Exercise task: Give the records from their beginning up to and including the line containing "This screenshot has width=644, height=746." as a numbered list, leaving out any blank lines.

--

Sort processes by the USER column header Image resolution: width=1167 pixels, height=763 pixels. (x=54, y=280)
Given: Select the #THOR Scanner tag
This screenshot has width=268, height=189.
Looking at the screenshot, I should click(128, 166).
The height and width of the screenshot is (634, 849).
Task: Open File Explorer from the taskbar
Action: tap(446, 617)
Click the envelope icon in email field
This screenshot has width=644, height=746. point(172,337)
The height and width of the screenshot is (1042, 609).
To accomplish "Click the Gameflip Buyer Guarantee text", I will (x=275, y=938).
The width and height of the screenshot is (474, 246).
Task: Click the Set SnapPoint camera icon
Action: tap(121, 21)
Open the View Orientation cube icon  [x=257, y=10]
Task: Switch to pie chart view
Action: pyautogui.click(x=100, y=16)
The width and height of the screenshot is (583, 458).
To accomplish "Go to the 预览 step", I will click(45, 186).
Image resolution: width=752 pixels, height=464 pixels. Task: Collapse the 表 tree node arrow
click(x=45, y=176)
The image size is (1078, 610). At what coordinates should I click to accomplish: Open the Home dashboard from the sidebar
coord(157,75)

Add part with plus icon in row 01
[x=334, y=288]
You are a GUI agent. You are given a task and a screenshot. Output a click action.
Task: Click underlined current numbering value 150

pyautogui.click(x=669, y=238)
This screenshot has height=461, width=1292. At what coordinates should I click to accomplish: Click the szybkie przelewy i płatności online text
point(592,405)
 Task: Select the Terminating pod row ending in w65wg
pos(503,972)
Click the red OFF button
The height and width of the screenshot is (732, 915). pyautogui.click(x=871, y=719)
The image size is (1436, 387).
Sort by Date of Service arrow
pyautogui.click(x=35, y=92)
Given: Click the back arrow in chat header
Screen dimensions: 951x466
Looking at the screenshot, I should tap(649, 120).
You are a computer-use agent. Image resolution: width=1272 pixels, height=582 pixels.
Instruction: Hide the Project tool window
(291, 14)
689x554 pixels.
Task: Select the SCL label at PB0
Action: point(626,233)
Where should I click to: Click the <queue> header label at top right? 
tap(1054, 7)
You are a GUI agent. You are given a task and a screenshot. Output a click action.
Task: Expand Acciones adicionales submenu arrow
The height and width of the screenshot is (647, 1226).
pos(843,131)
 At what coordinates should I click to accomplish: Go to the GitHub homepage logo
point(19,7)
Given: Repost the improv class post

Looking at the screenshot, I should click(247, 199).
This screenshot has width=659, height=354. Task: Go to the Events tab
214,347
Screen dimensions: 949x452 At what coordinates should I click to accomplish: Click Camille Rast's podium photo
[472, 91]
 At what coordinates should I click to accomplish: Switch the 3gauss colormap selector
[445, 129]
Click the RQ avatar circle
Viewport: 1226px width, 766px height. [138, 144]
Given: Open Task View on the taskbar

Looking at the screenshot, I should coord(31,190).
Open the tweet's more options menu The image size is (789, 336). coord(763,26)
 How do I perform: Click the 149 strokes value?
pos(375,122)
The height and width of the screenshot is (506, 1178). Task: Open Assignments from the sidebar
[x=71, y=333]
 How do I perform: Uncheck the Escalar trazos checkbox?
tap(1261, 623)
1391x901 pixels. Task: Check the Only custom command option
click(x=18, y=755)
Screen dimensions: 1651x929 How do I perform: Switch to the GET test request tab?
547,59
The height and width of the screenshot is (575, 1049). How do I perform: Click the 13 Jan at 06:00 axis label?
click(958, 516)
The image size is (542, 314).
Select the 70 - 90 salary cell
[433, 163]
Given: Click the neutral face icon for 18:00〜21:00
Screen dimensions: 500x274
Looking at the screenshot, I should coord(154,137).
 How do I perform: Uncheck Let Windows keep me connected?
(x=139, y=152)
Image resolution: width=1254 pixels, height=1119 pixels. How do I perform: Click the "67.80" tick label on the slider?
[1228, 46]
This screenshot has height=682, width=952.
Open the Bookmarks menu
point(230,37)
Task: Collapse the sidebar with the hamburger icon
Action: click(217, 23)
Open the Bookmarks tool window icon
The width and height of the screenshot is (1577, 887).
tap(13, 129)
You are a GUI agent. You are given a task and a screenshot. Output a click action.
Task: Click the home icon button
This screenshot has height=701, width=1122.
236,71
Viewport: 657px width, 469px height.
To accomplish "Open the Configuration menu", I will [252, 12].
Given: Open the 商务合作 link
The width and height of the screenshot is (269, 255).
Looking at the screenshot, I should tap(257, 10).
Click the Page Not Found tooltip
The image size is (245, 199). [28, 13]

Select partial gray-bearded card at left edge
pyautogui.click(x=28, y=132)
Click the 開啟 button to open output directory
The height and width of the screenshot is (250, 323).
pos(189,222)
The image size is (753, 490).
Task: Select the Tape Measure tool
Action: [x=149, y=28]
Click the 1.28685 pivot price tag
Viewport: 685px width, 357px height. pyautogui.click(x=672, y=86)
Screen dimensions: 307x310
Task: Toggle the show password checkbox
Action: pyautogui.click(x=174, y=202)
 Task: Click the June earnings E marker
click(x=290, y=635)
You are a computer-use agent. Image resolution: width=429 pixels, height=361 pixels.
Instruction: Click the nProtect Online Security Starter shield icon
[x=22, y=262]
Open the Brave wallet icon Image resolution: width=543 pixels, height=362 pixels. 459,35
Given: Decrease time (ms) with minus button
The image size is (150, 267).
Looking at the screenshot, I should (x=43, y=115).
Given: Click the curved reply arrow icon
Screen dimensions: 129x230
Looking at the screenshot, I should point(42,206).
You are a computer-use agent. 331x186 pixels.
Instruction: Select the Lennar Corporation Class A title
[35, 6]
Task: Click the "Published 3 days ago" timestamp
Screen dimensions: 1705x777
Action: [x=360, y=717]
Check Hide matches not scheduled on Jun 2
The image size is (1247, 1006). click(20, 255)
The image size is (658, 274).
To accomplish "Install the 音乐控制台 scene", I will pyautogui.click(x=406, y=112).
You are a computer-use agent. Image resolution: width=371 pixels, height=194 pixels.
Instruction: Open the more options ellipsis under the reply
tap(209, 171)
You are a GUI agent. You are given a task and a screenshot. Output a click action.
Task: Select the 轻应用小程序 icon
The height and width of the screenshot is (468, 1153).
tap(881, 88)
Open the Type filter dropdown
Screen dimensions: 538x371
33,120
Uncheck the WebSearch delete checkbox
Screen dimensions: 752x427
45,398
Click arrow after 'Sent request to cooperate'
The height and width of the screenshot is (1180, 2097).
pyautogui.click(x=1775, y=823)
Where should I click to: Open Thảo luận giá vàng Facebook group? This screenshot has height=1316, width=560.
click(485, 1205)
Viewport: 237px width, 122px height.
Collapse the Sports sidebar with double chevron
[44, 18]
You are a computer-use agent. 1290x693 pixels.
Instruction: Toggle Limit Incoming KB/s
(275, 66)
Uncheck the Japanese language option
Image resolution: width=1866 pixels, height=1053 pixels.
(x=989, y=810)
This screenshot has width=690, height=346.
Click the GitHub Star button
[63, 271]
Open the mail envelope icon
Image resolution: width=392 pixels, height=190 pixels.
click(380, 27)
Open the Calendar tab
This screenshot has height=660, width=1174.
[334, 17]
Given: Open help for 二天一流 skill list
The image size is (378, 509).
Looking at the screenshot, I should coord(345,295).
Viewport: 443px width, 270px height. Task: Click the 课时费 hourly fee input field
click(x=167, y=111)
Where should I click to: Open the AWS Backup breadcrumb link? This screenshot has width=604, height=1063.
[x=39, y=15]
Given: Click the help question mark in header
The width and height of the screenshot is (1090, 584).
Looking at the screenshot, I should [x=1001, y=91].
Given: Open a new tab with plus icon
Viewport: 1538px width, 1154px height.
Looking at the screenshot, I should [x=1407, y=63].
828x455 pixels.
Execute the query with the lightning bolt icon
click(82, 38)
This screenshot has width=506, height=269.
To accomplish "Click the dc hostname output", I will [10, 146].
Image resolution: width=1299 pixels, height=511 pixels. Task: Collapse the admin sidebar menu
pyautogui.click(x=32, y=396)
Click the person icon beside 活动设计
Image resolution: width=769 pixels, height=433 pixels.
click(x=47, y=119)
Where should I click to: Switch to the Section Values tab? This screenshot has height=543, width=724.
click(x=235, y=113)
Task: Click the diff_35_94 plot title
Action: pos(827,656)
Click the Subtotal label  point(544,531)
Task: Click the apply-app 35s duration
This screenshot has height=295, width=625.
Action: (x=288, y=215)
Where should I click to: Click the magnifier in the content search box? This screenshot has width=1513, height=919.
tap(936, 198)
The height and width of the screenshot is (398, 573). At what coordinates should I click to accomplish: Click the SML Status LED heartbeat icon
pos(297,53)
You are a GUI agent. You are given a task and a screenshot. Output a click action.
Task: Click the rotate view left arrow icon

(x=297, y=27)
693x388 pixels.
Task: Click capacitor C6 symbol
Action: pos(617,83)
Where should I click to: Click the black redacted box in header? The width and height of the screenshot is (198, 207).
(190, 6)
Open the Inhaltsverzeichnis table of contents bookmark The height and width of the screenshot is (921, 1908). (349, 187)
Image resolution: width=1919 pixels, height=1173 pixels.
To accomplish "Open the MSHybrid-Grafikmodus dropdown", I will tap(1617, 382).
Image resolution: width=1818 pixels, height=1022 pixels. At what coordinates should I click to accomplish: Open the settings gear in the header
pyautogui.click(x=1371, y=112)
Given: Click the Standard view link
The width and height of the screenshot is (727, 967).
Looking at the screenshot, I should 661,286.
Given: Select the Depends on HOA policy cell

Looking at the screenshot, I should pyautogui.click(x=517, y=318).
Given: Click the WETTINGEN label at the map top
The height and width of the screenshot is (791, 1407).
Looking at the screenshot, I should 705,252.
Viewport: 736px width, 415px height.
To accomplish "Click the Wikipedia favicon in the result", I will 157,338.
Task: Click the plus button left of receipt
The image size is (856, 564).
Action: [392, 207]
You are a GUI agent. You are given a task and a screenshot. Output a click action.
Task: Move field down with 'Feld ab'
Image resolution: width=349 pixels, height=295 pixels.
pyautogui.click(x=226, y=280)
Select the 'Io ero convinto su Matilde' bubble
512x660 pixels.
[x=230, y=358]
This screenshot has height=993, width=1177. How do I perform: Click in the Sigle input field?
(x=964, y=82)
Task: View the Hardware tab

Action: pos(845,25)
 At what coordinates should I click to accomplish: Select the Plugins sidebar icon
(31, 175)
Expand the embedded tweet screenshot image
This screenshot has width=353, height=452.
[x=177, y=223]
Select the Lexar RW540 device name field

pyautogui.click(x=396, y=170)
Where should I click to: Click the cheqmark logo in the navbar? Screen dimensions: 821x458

--

Complete response:
1. Sort processes by the USER column header Image resolution: width=1167 pixels, height=763 pixels. (x=54, y=280)
2. Given: Select the #THOR Scanner tag
3. This screenshot has width=268, height=189.
4. Looking at the screenshot, I should click(128, 166).
5. The height and width of the screenshot is (634, 849).
6. Task: Open File Explorer from the taskbar
7. Action: tap(446, 617)
8. Click the envelope icon in email field
9. This screenshot has width=644, height=746. point(172,337)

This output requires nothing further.